The 5800 XpressMusic is Nokia's first true finger-touch phone to be announced in the lingering wake of Apple's iPhone. The 5800 - called the "Tube" when it first hit the rumor mill - is the first phone to use a new version of the S60 smartphone platform designed for touch-screen phones, creatively named "S60 Touch."

We recently had a brief hands-on session with the 5800. How does it rate? Well, it's definitely a mixed bag, with some exciting innovations, but also some major disppointments. Below is our full preview report.

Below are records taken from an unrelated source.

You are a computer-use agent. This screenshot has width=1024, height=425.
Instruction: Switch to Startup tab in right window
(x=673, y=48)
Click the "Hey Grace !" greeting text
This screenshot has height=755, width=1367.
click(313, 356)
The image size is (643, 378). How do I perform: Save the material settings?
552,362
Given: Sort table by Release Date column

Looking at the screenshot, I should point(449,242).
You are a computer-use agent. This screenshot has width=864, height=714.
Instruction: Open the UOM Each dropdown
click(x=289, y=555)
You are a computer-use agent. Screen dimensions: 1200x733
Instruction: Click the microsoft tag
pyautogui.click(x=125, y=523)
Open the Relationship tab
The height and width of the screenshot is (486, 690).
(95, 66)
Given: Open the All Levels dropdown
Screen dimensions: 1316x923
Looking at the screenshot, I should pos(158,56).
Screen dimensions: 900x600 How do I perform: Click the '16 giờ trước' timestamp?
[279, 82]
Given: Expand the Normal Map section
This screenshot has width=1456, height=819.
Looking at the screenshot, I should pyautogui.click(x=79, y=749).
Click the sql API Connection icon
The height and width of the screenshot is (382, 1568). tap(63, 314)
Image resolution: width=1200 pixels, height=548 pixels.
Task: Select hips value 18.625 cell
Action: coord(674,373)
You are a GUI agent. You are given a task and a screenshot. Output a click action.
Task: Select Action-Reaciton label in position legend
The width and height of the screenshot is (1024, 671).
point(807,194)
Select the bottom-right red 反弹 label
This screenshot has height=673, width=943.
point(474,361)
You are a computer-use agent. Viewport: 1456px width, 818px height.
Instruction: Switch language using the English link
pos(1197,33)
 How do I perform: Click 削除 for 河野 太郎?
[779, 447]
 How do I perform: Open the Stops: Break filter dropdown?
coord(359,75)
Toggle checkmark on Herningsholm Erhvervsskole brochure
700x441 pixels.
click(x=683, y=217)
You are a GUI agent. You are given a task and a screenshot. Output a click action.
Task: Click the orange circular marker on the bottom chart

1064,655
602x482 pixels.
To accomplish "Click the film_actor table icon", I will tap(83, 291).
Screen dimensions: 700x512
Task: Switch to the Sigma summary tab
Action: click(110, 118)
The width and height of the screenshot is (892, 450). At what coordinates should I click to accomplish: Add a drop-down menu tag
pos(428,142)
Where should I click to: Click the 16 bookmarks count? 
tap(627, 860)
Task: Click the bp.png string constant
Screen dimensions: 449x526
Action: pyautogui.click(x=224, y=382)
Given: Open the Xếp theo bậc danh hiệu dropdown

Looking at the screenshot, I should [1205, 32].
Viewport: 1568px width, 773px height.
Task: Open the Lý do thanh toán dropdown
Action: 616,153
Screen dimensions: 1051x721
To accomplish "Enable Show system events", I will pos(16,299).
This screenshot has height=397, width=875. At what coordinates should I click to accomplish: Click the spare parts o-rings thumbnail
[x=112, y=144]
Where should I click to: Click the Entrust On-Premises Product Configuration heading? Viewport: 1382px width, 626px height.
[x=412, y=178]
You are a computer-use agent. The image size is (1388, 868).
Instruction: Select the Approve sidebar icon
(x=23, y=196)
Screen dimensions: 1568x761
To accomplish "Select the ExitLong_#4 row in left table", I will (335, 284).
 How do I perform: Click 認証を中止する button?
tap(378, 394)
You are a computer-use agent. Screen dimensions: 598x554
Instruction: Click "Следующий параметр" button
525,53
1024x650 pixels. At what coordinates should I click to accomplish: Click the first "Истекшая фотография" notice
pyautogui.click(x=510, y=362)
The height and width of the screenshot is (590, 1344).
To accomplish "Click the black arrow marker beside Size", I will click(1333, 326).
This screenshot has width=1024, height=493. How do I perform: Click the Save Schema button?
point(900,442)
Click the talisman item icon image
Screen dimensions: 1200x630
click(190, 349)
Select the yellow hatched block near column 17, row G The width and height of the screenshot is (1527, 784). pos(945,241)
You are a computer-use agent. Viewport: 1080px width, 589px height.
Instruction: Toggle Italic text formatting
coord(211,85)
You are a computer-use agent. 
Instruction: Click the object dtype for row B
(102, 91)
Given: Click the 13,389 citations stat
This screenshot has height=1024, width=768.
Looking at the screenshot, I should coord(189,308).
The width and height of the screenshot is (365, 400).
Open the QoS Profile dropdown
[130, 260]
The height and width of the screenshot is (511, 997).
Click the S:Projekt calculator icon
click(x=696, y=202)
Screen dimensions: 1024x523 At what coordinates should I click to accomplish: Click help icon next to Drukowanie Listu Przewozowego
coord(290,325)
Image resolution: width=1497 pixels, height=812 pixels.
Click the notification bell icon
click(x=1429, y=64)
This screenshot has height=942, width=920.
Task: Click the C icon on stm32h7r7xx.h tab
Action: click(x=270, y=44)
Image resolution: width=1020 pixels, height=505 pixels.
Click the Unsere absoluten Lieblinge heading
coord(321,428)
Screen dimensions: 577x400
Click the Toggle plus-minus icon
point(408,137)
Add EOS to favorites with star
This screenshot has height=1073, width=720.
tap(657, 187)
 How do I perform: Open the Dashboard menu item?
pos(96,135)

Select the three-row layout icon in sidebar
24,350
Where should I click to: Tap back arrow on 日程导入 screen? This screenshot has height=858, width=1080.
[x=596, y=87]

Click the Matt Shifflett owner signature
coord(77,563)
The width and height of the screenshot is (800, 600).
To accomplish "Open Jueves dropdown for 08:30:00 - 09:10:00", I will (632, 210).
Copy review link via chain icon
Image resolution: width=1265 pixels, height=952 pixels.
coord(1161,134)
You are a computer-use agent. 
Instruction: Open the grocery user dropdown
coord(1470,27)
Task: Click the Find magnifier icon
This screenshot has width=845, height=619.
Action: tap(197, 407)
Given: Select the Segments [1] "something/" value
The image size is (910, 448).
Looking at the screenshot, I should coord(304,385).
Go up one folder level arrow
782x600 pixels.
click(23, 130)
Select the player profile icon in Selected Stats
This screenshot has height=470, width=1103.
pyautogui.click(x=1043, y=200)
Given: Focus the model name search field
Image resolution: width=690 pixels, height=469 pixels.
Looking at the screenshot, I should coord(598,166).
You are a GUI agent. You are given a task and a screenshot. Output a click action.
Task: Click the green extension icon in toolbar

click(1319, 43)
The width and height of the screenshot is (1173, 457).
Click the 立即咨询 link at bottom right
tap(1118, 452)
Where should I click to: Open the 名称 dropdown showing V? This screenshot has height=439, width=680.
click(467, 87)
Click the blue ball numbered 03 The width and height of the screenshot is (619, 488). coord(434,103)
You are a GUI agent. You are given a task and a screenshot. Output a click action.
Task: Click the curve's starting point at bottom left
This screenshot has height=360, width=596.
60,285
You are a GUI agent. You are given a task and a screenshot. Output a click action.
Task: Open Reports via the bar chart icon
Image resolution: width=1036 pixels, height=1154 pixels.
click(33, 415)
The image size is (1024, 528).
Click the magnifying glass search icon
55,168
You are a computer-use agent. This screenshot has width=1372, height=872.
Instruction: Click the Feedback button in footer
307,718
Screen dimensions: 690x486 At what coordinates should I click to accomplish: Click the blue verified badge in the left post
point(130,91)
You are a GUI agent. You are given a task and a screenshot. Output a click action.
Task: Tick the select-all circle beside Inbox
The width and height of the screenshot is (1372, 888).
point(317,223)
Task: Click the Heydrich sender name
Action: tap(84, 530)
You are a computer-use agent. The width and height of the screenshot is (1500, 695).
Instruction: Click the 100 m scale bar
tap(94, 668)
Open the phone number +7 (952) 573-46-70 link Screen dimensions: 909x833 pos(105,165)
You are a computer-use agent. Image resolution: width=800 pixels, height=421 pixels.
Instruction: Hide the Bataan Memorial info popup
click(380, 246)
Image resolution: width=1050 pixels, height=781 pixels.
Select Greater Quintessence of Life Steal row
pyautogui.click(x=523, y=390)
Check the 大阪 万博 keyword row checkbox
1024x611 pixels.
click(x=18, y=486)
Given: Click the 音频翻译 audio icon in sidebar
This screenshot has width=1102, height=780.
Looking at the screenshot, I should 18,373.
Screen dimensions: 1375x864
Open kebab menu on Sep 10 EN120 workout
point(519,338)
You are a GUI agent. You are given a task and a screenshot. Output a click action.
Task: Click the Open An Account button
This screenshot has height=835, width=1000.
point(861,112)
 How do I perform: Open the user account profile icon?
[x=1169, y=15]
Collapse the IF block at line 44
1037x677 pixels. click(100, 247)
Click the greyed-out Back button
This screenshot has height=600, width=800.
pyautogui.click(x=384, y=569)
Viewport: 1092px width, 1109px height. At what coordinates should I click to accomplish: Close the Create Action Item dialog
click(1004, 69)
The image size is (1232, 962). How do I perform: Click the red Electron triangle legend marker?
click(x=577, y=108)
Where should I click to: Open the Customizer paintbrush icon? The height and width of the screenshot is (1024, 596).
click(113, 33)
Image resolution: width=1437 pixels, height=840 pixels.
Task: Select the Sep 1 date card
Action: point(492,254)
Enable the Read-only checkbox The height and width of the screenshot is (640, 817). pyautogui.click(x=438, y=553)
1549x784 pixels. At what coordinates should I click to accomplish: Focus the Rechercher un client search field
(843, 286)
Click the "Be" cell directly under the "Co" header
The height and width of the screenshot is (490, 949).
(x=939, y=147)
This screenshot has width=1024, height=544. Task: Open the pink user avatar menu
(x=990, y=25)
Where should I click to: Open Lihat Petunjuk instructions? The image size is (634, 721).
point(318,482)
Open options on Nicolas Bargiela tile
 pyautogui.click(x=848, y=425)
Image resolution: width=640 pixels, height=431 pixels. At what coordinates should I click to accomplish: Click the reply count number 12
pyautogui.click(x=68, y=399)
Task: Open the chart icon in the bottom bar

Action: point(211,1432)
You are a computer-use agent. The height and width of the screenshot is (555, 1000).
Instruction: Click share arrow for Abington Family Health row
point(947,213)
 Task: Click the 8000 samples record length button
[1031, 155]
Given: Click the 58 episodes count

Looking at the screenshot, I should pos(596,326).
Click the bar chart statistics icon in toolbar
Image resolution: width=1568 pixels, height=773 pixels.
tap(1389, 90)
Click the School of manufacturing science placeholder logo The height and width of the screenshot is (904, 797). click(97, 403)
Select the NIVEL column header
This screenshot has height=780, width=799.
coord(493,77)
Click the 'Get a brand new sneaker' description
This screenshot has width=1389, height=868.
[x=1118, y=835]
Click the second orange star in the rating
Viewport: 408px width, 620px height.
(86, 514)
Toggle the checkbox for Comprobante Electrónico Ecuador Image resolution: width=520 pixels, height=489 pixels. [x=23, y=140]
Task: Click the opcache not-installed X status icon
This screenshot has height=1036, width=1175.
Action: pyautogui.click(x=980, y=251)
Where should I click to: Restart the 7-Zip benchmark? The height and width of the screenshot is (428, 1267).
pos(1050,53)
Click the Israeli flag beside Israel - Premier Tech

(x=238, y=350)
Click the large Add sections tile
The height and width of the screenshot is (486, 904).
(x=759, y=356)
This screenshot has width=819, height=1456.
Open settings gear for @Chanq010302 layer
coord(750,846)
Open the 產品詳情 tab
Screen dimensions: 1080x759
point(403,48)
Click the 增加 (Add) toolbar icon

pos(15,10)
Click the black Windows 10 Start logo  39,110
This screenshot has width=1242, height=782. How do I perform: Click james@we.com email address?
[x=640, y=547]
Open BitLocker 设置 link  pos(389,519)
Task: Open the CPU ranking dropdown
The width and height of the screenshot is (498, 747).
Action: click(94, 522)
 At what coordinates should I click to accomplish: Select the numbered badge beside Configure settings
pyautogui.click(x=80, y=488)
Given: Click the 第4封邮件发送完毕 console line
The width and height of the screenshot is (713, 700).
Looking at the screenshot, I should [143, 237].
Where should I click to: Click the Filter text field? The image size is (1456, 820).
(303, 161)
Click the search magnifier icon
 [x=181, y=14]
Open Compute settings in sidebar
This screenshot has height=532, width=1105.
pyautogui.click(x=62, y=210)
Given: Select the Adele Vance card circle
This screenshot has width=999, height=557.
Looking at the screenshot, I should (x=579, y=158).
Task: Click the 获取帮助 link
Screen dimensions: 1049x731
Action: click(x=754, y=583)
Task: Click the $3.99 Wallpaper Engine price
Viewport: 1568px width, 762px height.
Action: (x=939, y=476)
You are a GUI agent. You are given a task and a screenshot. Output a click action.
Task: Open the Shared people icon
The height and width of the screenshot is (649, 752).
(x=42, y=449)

Physically, the phone is a simple monolith. It's a nice size in terms of width and height, but it's significantly thicker than most of its competition.

Body  

The trend with touch screens these days is making them flush with the front of the phone, instead of recessed. The touch screen on the 5800 is flush with the plastic above and below it, but there is a bumper all around the edge of the phone that sticks up. This protects the screen a bit, but does take away from the look, and also attracts dirt like you wouldn't believe; the unit we tried was filthy.

Touring the rest of the front, you'll find a touch-sensitive Xpress shortcut button above the display, plus physical Send, End, and Home buttons below the display. On the side there is a memory card slot (an 8GB card is included) and an unusually easy-to-access SIM card slot. On the other side is a sliding lock switch. Unfortunately, it's a spring-loaded switch that just slides one way and pops back again. A sliding switch with two positions would have provided visual confirmation that the phone was locked, and been easier to manipulate one-handed.

On top you'll find a 3.5mm headphone jack that doubles as the A/V output (TV cables are included). Next to that is the micro-USB connector. The back sports a 3-megapixel auto-focus camera with dual LED flash. A large but flimsy stylus is also accessible from the back, and a guitar-pick-style stylus is included as well.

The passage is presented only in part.